▸ **HOW TO COMPLETE THIS TASK**
Please tally the lines below that contain the string "type" and reply with that figure only.

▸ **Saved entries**
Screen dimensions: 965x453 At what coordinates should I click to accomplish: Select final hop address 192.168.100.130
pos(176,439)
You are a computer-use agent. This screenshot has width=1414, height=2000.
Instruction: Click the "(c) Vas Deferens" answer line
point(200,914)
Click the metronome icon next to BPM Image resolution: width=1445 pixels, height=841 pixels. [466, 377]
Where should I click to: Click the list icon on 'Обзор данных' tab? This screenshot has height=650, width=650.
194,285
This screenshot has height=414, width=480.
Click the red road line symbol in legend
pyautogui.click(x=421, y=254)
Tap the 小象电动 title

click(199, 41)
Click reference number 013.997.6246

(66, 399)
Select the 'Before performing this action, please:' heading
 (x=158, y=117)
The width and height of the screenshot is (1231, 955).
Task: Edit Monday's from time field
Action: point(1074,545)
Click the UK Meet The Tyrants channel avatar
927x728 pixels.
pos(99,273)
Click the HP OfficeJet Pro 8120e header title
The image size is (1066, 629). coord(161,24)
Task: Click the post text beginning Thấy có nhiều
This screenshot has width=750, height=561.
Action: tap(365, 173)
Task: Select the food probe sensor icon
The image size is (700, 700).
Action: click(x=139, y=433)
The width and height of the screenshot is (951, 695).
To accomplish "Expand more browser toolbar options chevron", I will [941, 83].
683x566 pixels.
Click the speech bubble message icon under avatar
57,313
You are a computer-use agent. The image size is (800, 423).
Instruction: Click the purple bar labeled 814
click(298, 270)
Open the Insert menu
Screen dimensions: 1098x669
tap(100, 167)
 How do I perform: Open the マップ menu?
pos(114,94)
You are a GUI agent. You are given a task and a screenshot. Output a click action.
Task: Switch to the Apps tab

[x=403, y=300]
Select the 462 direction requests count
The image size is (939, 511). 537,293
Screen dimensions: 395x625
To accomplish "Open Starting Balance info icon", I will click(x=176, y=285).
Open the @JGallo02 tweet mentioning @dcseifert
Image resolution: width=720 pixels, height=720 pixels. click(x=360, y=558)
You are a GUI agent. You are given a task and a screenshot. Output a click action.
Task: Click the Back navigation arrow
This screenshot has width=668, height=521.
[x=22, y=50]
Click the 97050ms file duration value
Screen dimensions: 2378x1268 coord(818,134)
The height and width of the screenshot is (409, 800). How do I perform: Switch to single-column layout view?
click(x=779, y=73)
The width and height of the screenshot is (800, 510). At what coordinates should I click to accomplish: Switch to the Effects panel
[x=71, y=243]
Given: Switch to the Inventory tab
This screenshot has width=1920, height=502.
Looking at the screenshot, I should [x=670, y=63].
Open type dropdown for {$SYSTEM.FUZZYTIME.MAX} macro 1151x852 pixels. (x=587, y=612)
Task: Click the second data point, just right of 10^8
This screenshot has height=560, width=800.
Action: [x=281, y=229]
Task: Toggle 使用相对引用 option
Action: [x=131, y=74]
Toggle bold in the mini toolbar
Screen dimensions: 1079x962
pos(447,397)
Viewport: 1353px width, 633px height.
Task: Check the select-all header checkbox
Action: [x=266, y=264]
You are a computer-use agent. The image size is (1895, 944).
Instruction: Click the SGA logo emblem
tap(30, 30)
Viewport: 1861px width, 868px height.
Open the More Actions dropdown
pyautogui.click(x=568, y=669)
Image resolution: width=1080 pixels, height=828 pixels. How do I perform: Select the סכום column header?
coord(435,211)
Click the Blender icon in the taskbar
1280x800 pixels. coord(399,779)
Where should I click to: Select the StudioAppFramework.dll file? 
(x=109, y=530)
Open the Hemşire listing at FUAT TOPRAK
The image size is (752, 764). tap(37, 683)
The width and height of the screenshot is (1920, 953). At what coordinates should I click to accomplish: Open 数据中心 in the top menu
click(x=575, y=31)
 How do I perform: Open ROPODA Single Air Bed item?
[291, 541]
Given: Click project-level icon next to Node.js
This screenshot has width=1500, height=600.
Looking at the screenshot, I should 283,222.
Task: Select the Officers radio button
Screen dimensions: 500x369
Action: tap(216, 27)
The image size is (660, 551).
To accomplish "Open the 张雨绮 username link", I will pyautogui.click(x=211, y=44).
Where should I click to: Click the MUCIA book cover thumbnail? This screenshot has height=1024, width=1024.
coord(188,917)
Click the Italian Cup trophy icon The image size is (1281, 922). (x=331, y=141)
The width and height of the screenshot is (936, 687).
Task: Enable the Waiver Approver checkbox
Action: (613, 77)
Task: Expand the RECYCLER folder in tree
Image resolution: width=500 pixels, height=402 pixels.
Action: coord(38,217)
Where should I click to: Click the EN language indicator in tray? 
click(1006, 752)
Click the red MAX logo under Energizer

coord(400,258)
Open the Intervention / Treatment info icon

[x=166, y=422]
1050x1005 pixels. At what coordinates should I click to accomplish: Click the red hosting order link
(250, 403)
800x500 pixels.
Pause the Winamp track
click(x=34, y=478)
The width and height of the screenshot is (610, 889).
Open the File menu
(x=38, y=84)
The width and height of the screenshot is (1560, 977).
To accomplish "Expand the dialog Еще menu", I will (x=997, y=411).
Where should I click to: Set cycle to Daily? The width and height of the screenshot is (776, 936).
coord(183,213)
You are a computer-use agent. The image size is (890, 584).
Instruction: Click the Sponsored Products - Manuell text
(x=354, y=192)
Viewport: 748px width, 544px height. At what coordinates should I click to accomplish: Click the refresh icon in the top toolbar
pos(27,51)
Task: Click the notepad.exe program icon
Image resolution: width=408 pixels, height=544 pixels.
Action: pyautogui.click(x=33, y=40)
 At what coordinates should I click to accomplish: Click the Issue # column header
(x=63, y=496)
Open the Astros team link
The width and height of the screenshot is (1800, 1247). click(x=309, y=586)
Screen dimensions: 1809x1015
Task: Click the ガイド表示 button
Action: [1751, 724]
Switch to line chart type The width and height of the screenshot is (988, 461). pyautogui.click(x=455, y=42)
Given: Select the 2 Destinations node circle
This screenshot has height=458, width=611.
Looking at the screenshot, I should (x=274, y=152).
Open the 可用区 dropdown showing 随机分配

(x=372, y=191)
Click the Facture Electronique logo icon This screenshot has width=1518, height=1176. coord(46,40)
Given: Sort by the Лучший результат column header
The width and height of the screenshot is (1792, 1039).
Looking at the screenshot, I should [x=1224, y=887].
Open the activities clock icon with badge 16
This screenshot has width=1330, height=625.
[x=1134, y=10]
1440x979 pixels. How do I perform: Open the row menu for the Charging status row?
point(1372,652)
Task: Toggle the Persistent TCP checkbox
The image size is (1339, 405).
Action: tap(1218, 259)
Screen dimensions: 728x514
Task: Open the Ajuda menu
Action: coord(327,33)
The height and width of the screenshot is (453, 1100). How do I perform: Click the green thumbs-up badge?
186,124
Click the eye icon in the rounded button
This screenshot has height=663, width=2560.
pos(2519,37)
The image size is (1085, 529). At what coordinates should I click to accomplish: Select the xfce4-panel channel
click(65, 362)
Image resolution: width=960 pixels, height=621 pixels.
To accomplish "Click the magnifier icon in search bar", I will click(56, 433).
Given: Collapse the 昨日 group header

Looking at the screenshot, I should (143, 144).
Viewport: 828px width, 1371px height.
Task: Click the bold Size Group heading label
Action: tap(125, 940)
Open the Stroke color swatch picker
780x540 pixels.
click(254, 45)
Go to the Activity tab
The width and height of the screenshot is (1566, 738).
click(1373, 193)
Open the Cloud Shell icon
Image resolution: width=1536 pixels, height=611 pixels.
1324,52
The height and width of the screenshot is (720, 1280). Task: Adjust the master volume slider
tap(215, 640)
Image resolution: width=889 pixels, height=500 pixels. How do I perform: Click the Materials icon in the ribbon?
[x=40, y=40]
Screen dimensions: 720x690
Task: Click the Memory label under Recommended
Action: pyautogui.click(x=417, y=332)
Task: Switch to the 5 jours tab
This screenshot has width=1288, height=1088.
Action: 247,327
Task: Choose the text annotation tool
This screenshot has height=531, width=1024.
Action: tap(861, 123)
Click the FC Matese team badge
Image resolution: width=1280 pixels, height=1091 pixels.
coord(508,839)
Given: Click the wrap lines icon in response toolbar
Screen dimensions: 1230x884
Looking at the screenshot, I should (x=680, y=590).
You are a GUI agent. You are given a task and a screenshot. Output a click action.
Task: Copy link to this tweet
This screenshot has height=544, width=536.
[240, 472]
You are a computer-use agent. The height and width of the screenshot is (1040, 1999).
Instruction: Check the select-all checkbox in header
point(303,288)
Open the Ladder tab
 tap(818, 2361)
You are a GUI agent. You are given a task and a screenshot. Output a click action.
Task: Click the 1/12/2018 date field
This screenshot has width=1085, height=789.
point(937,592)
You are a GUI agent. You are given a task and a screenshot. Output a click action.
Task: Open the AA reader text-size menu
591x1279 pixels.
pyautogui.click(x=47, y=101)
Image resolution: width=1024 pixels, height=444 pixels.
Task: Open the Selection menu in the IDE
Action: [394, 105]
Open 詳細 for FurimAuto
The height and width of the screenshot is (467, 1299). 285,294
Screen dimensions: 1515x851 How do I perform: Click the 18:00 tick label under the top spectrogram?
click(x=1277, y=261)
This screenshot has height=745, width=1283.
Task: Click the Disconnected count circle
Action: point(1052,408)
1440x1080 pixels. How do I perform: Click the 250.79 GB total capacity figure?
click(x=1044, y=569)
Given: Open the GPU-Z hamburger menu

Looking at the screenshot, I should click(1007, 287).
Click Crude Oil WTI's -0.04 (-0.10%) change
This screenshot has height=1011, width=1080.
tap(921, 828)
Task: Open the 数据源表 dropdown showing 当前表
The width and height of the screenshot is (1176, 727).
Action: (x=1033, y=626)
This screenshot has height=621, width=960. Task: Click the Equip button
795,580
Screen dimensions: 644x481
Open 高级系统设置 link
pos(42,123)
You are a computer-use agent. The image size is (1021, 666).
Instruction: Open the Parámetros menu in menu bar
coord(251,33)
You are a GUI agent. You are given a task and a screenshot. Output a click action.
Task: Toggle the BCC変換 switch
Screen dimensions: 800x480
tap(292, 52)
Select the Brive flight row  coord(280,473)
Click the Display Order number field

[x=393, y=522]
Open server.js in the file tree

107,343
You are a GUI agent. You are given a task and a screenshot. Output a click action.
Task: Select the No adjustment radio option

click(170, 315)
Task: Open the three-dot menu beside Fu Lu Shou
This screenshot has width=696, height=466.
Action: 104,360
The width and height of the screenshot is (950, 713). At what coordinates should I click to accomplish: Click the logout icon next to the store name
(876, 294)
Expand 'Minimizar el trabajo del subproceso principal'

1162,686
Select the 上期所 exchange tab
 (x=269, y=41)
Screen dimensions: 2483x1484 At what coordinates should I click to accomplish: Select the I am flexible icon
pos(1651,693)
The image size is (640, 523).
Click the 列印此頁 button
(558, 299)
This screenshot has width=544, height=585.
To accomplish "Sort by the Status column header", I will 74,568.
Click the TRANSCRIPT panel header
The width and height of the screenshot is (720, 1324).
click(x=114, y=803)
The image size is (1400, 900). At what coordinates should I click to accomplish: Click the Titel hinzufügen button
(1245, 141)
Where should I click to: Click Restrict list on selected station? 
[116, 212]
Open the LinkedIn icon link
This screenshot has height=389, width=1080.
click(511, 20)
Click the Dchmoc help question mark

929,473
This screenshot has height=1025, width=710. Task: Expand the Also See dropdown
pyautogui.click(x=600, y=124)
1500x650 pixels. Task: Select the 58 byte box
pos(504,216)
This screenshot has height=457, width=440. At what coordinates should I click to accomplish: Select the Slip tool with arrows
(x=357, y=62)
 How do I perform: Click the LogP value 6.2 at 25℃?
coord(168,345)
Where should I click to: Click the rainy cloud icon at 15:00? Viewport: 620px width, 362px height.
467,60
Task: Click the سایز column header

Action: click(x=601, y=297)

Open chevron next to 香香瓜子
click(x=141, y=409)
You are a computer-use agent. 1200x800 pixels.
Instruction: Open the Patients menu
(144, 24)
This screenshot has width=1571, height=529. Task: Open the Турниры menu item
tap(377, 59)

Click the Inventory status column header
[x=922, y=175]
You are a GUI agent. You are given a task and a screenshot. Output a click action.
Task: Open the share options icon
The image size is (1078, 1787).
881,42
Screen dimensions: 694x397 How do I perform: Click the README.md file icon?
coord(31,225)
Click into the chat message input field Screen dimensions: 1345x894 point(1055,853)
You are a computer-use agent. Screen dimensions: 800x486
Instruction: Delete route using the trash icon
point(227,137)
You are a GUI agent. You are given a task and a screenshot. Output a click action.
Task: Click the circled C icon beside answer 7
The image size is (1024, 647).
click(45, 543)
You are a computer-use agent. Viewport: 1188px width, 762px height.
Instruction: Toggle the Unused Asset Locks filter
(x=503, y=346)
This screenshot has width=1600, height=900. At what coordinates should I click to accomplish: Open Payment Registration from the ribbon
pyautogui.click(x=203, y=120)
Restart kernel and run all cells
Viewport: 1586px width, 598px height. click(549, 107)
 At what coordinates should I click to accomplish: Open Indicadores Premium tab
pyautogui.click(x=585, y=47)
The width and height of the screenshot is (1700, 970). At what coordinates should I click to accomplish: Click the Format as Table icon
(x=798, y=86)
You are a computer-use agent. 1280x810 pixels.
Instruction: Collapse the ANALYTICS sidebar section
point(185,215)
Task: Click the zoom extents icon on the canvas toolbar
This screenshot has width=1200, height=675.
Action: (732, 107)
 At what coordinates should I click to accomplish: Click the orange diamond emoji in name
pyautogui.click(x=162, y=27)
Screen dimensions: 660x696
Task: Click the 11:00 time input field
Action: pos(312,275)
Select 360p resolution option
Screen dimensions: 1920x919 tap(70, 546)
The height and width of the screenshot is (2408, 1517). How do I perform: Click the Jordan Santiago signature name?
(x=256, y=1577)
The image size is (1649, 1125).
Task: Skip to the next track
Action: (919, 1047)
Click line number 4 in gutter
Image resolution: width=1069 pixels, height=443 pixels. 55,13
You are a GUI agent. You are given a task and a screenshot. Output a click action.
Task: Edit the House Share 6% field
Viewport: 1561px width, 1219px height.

▸ **WRITTEN RESPONSE**
2